**CHALLENGES**
1. Please copy the braking-car thread word for word, everything from "now, by second" down to "125m before coming to rest.".
2. Pick up the braking-car thread after its final line and continue it.

**SOURCE DOCUMENT**
>> start

Physics, asked by akbk10202, 1 year ago

The brakes applied to a car it produce an acceleration of -10 m/s2. If the car takes 5s to stop after applying the brakes,
calculate the distance covered by the car before coming to rest.​

Answers

Answered by Brainlybee29
9

Answer:

125m

Explanation:

here we have :

final velocity, v : 0 ( as the car comes to rest)

acceleration, a: -10 m s^-1

time ,t : 5 secs

let initial velocity be u and,

distance covered be s

now by first equation of motion,

v = u + at

therefore, 0 = u + (-10)*5

u = 50 ms^-1

now, by second equation of motion,

s = ut + 1/2 at^2

= 50*5 + 1/2* (-10)*5^2

= 250 - 125

= 125

therefore,. distance,s = 125m

The car covers 125m before coming to rest.

HOPE IT HELPS :)

>> end

**DATASET SECTION**
>> start

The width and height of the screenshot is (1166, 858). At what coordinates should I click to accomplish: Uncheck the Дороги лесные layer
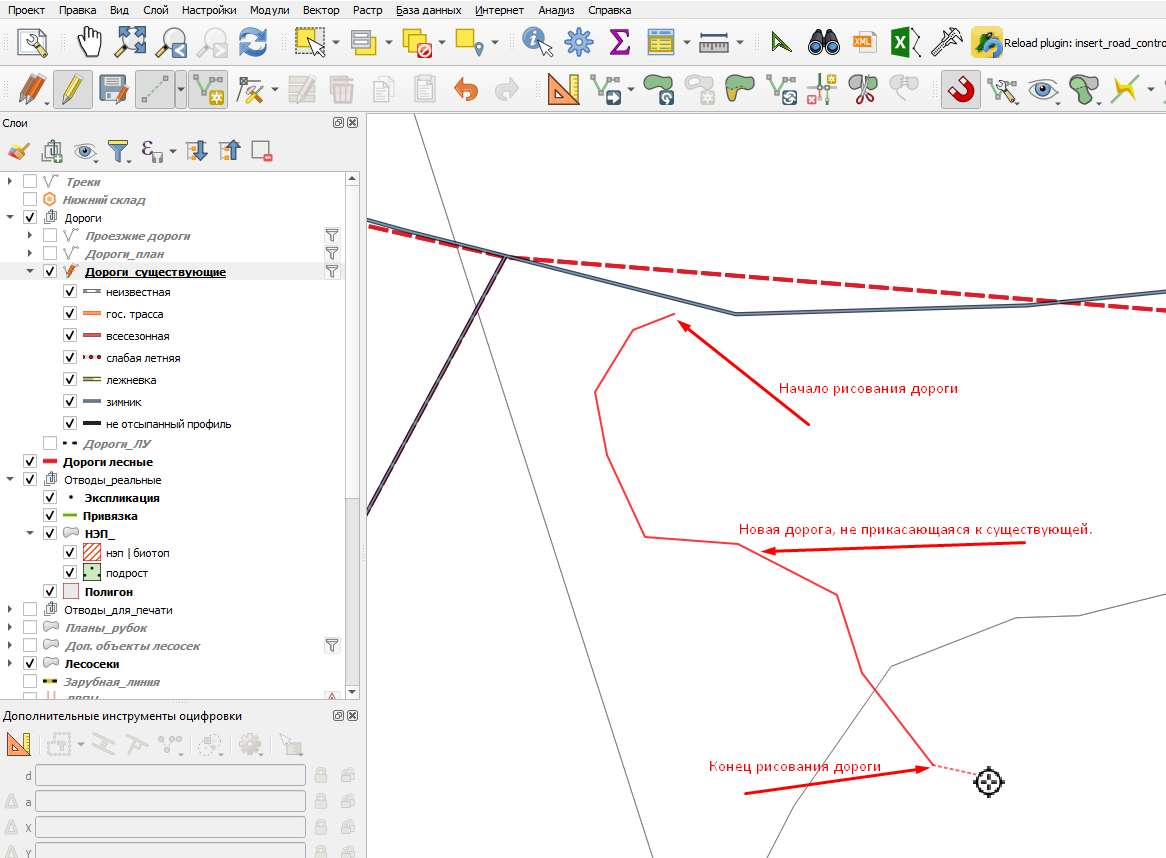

>> end

**ANSWER SET**
1.
now, by second equation of motion,

s = ut + 1/2 at^2

= 50*5 + 1/2* (-10)*5^2

= 250 - 125

= 125

therefore,. distance,s = 125m

The car covers 125m before coming to rest.

2.
Answered by TheseusTheo
0

Answer:

125 m

Explanation:

Given,

          Final Velocity, v + 0 m/s (the car comes to rest)

          Acceleration, a = -10 m/s²

          Time Takes, t = 5 s

Let Initial Velocity be 'u' and the distance covered 's'

Using the first Equation of Motion-

                     v = u+at

                     0 = u + (-10) × 5

                     0 = u + (-50)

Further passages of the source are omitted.